→ Problem to solve:
Rewrite the items as a Markdown table with the columns "Row" and "Line", starting with the line that contains "Image resolution: width=1232" and continuing through the end of the items. Omit blank lines and leave the pictures out.

→ Exercise inputs:

# # # #

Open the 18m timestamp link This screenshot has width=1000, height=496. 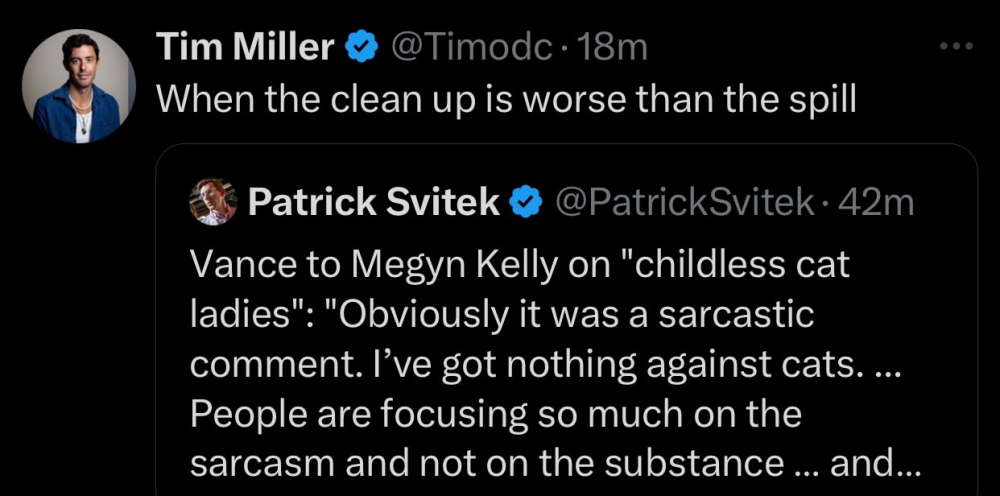[613, 47]
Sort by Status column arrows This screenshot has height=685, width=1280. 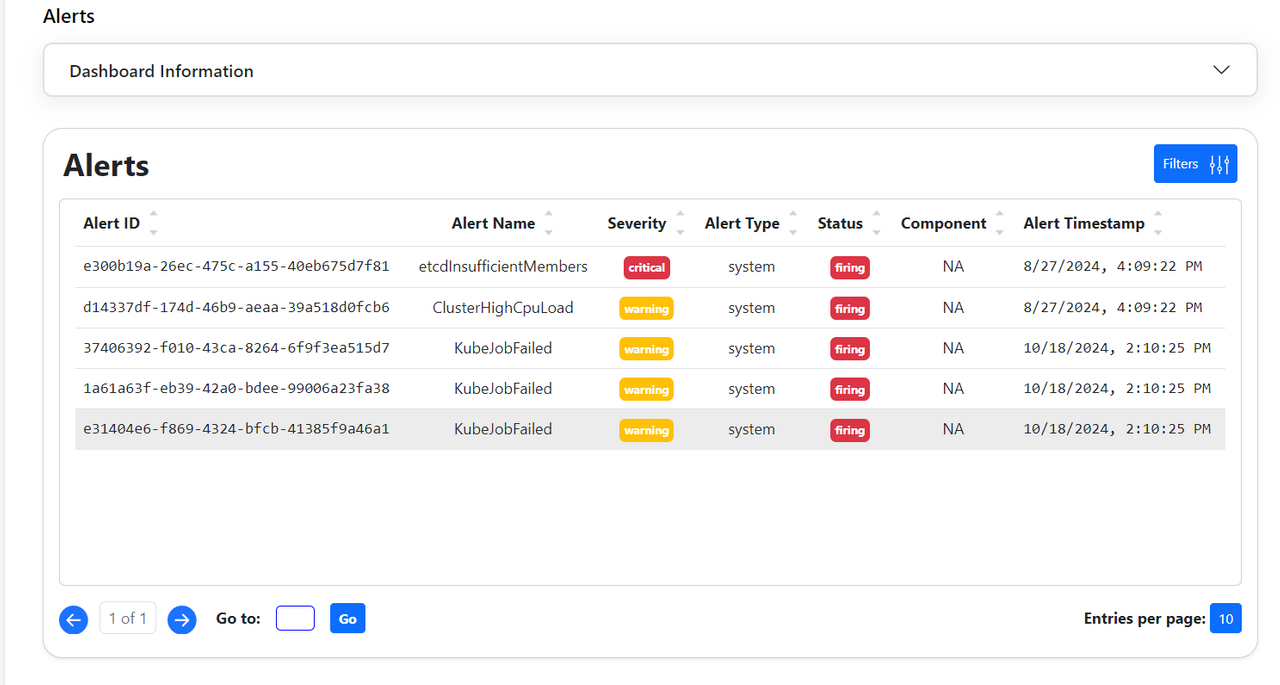click(876, 223)
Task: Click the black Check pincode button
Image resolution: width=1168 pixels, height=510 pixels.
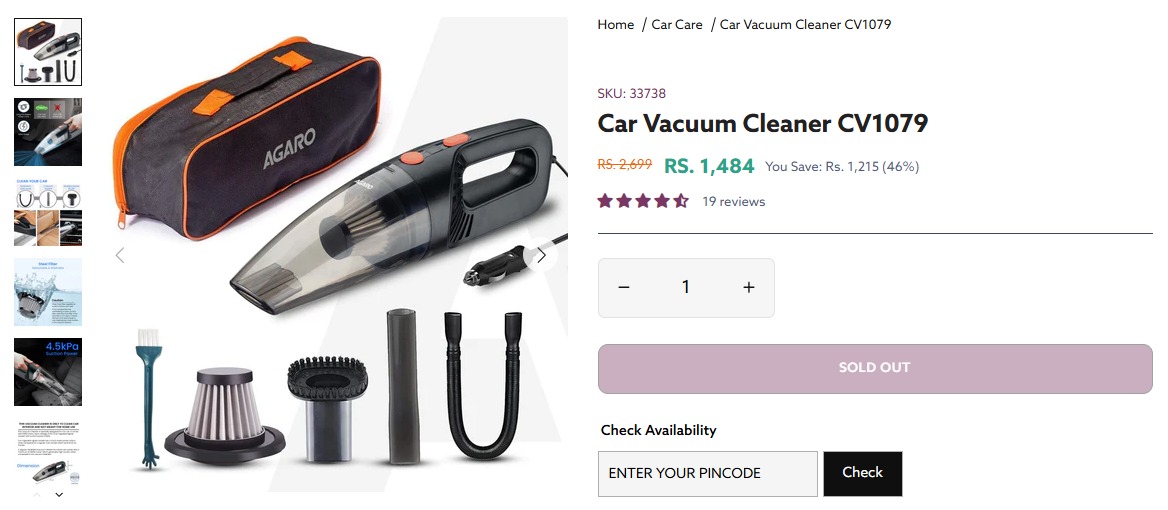Action: (863, 474)
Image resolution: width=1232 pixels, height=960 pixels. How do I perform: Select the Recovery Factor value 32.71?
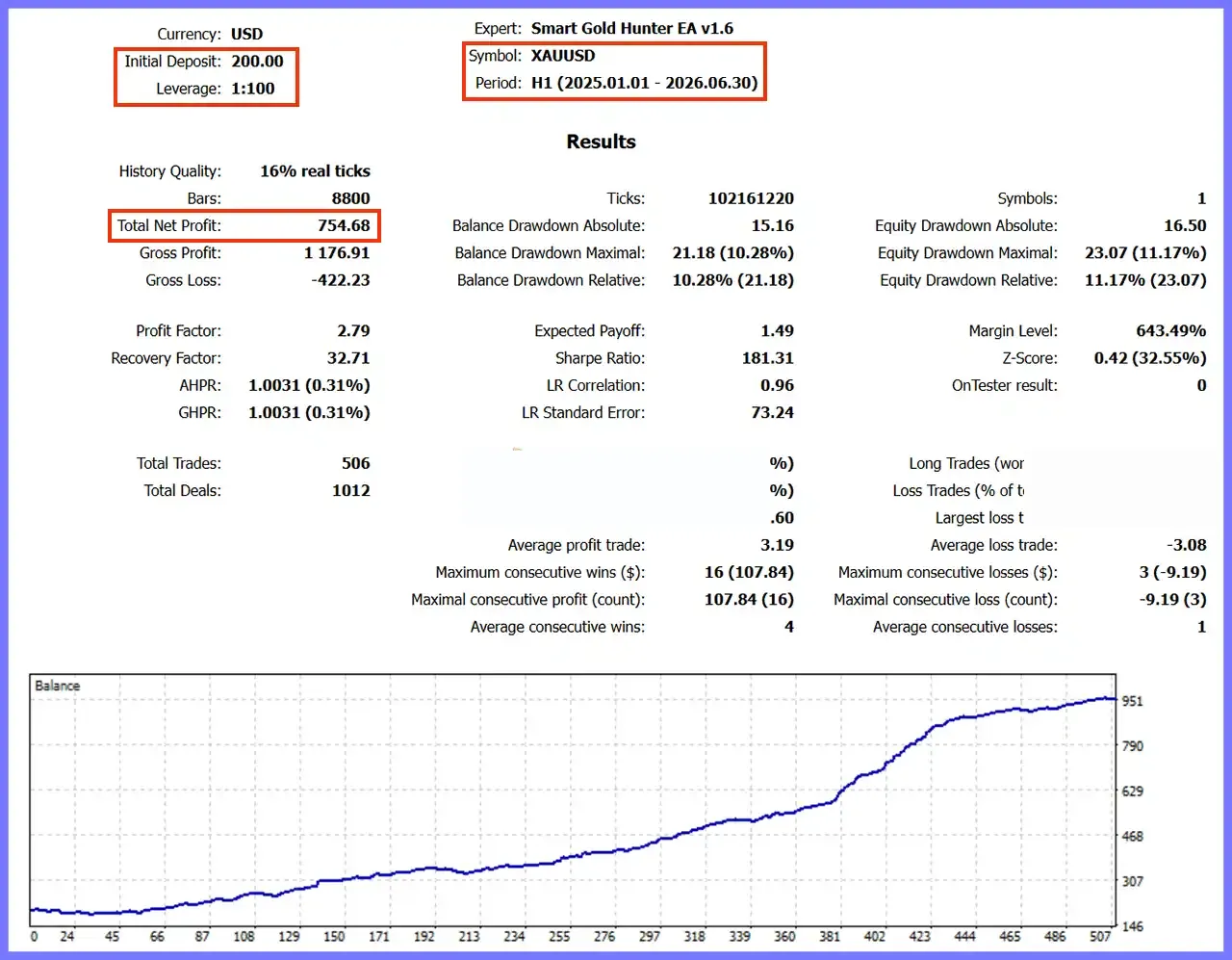(348, 358)
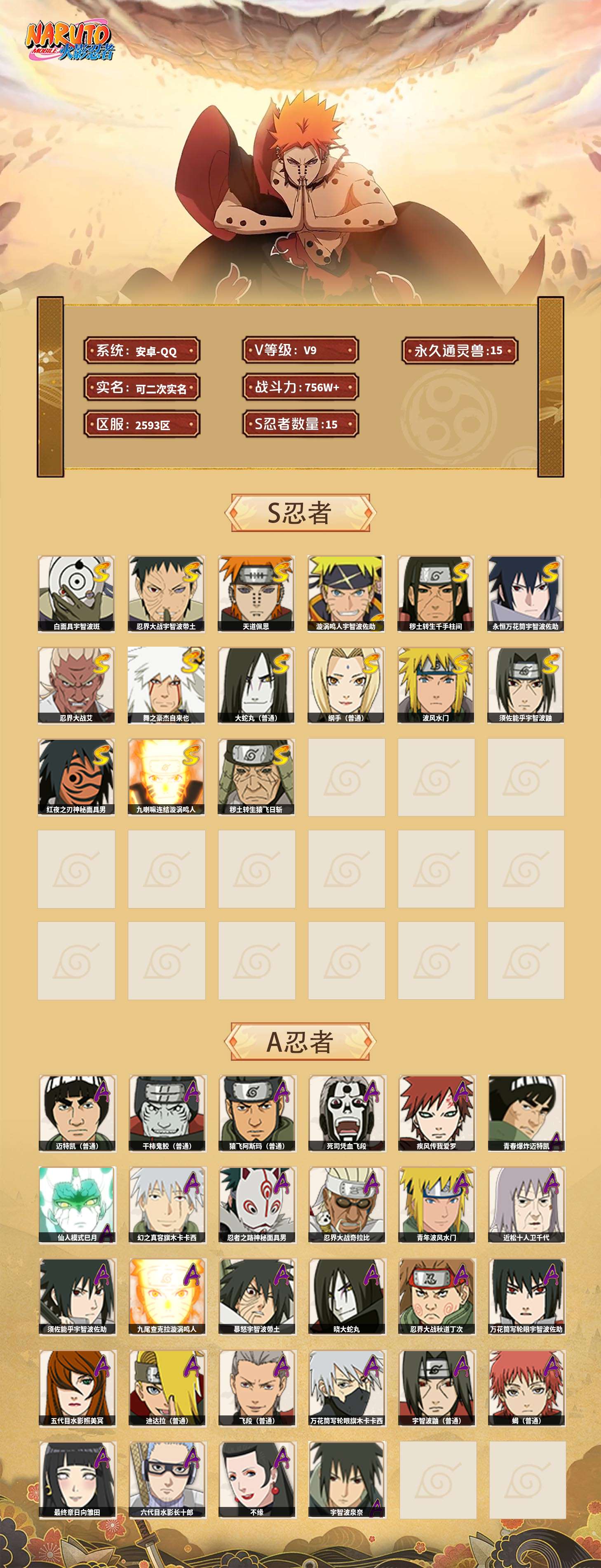Viewport: 601px width, 1568px height.
Task: Choose the 仙人模式巳月 avatar
Action: coord(77,1205)
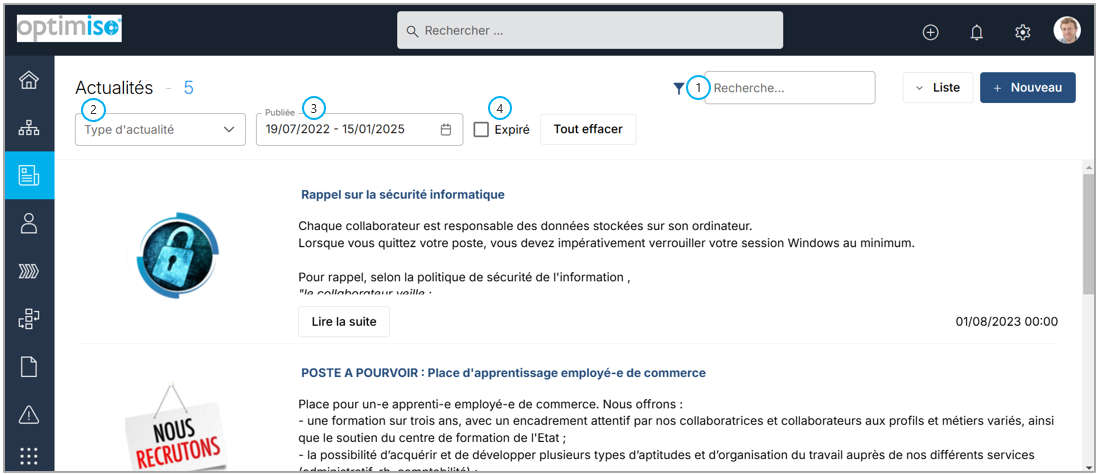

# # # #

→ Result of this exercise:
| Row | Line |
|---|---|
| 1 | Image resolution: width=1232 pixels, height=960 pixels. How do I perform: Select the Recovery Factor value 32.71? |
| 2 | (348, 358) |
| 3 | Viewport: 601px width, 1568px height. |
| 4 | Task: Choose the 仙人模式巳月 avatar |
| 5 | Action: coord(77,1205) |